The Waterstones/Sony Reader debacle

Sony Reader
I was on my high horse this morning following a misunderstanding with Waterstones, purveyors of eBooks to the Sony Reader. All I buy from Waterstones online are eBooks, so when I received a special 10% discount offer valid for three days I decided to stock up with books for the summer. I bought £60-worth of eBooks yesterday but was surprised to find that the discount code hadn't been applied. I complained and Waterstones have taken refuge in the small print which specifically excludes eBooks from the discount. This is disappointing, but is quite typical of the disastrous way in which Waterstones, probably Britain's largest bookstore chain, have approached the new technology.

For starters, the web site is totally confusing with eBooks mixed up with Dead Tree Books. If you start looking for eBooks you are pretty soon sent to a real book and it isn't immediately obvious that that is what it is. I want to see a web site that shows me nothing but eBooks. Secondly, the site is very slow and the checkout process is laborious and unpredictable. Often the first attempt doesn't complete and I am forced to re-enter credit card and other details. Amazon can show them the way in almost every respect. 

Finally, and probably of most importance, the software to link the downloads to the Sony Reader is shameful. The fact that it is PC only is surely unforgivable in 2009. But it is also clunky and badly designed. You must use Adobe Digital Editions to buy the books (this is a good piece of software) but then you have to transfer them to the Sony Reader. The Sony software is one of the worst-designed pieces of rubbish I have ever come across, even for a PC application. Buying books stretches the capabilities of this Macfanboy because every book has to be manually transferred from Digital Editions to the Sony. How much easier it would be if the Sony were linked to the Adobe software instead of having its own. Heaven help the technically illiterate.

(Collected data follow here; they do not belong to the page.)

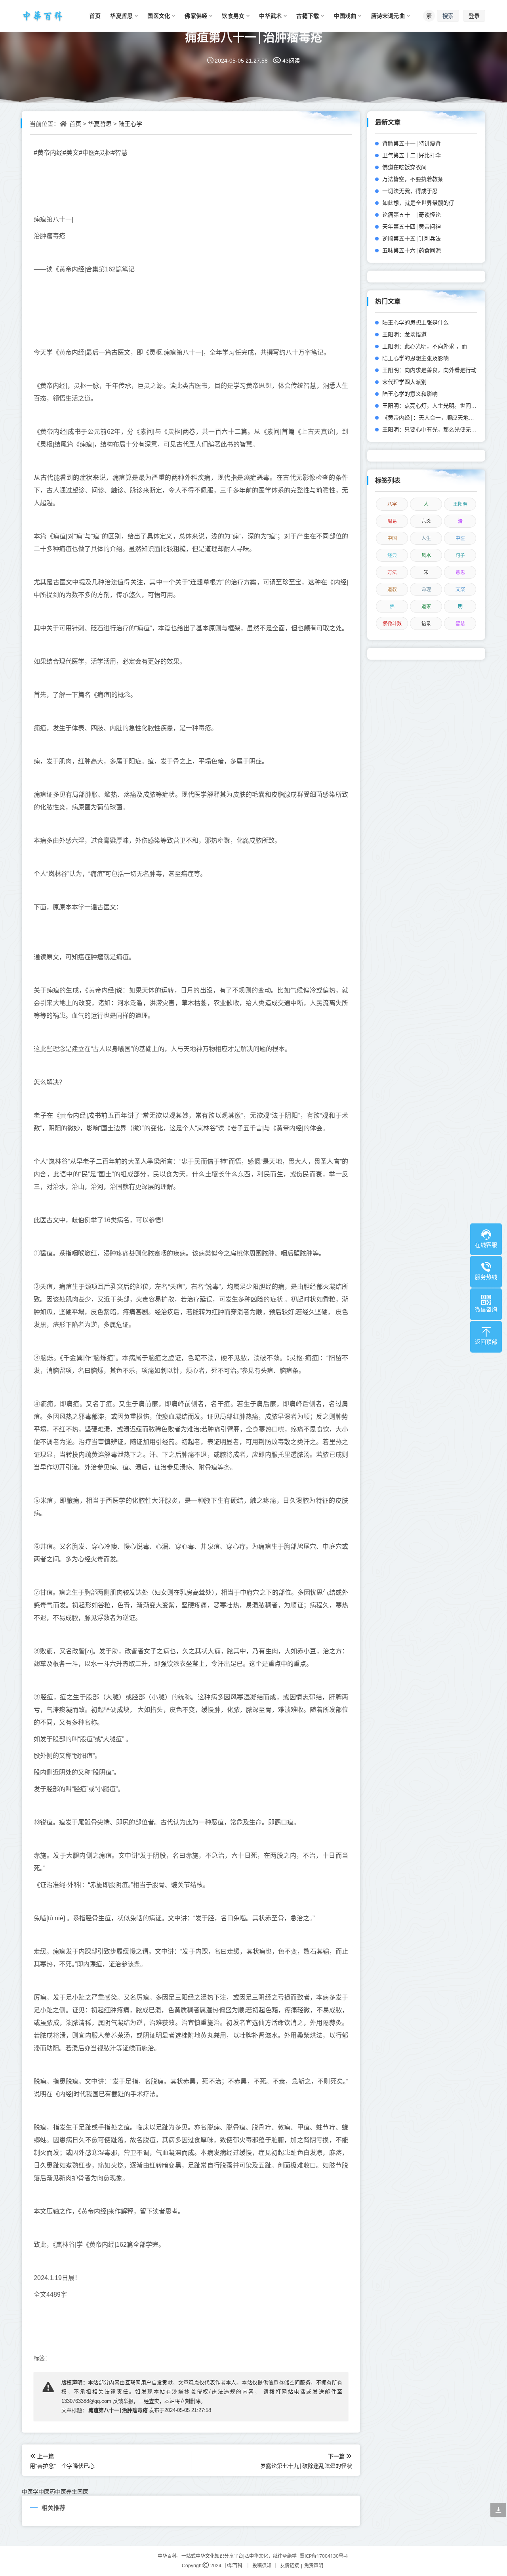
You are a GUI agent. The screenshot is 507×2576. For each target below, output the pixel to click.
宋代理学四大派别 (404, 381)
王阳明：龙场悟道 (404, 334)
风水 (426, 555)
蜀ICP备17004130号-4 (324, 2556)
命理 (426, 589)
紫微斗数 (392, 623)
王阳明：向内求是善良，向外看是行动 (429, 370)
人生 (426, 538)
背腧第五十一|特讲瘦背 (411, 143)
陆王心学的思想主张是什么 (415, 322)
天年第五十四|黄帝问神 (411, 226)
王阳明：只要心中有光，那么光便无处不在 (435, 429)
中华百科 (232, 2565)
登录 (474, 15)
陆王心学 (130, 124)
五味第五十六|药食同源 (411, 250)
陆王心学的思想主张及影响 (415, 358)
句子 (460, 555)
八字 (392, 504)
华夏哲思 (100, 124)
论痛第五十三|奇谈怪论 (411, 214)
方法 (392, 572)
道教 (392, 589)
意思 (460, 572)
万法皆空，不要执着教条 (412, 179)
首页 (75, 124)
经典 (392, 555)
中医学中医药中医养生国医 (55, 2491)
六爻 (426, 521)
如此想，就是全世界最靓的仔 (418, 202)
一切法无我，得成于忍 (410, 191)
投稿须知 (261, 2565)
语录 (426, 623)
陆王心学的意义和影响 (410, 393)
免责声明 (313, 2565)
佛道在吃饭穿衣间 (404, 167)
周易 (392, 521)
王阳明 (460, 504)
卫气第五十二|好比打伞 (411, 155)
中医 (460, 538)
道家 (426, 606)
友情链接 (289, 2565)
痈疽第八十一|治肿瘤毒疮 (253, 37)
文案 (460, 589)
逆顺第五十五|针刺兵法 (411, 238)
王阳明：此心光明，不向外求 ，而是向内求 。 (439, 346)
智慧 (460, 623)
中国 (392, 538)
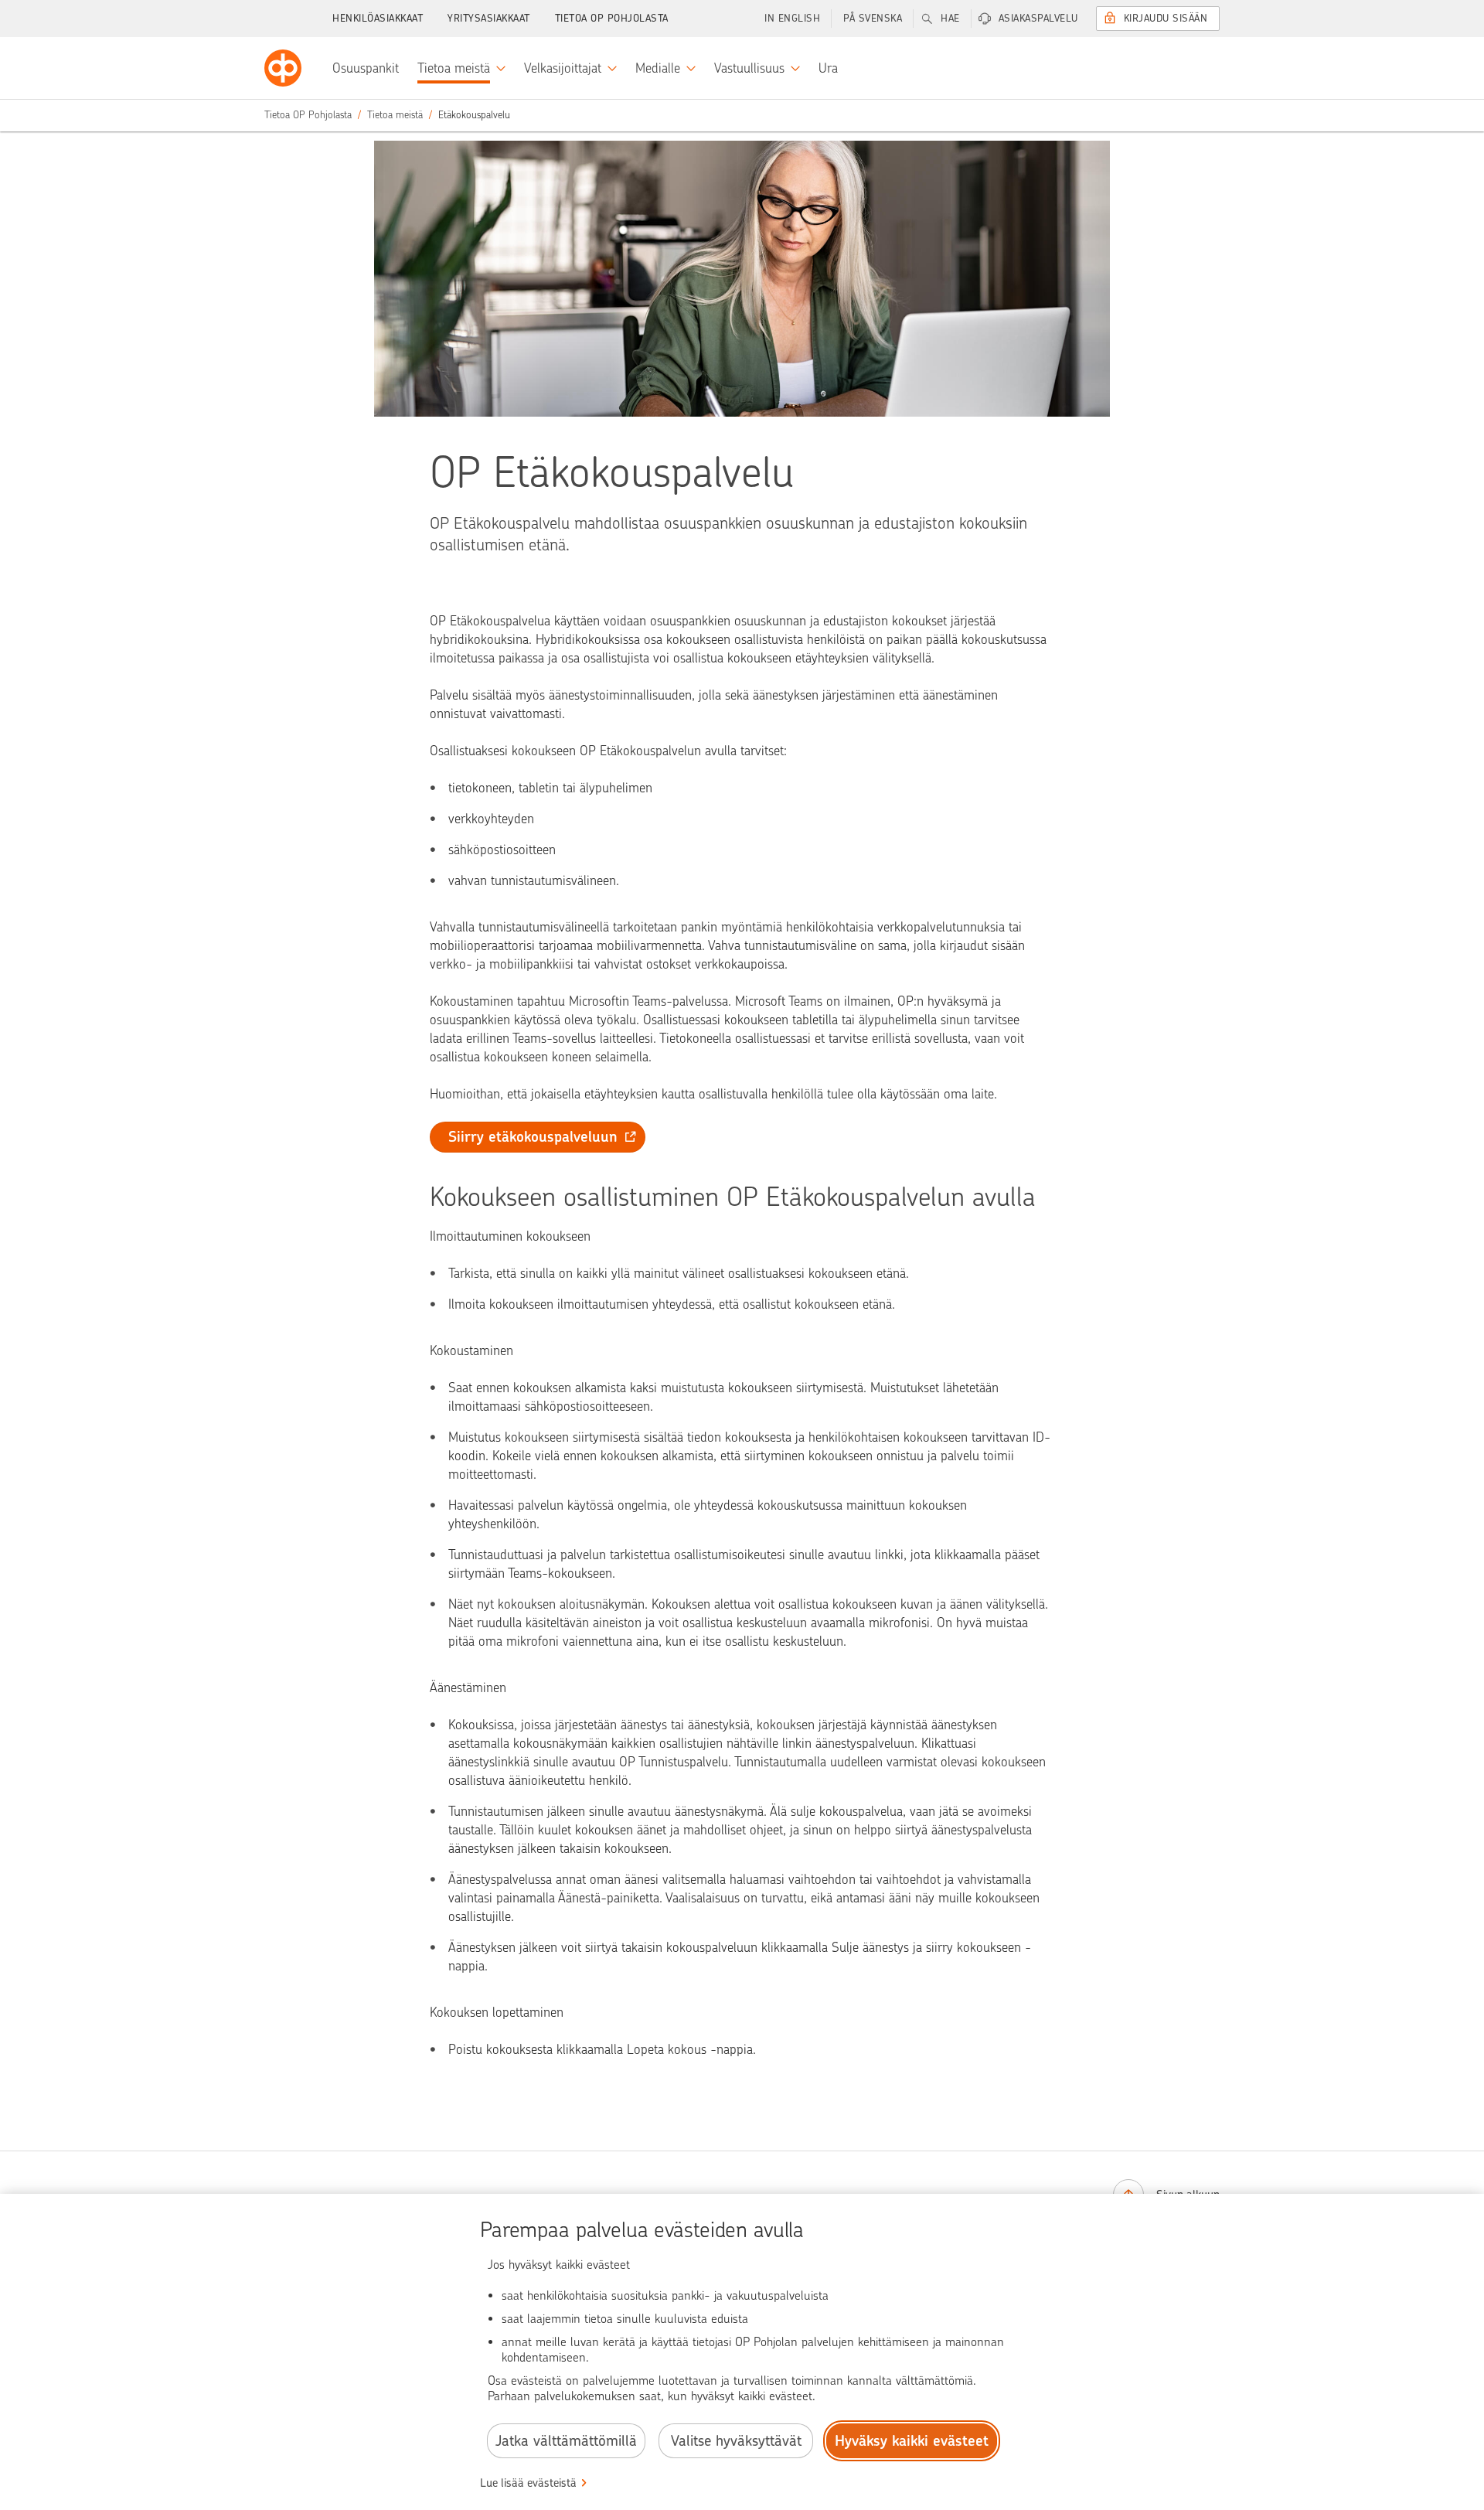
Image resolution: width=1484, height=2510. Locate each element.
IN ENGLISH (792, 18)
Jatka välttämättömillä (566, 2441)
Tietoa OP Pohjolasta (612, 18)
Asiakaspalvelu (1038, 18)
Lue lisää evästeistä (528, 2483)
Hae (950, 18)
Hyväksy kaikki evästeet (912, 2441)
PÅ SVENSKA (872, 18)
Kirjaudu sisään (1166, 18)
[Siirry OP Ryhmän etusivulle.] (282, 68)
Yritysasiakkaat (489, 18)
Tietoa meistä (395, 115)
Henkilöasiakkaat (377, 18)
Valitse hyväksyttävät (736, 2441)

I have now fired off another red-hot email to Waterstones suggesting they get their act together before Amazon arrive with the Kindle. Or, worse for them, Apple decide to add eBooks to iTunes. I still love the eBook experience and am more than ever convinced that it is the future. Podcast guru Leo Laporte has recently been heralding the collapse of newspapers and the mass market for DTBs (dead-tree books) and I think he is right. Most people now download music, DVDs and selected television programs and the High Street retailers of physical products are falling off the perch one by one. There's a future here, and that future will not include Waterstones unless they pull their collective finger out.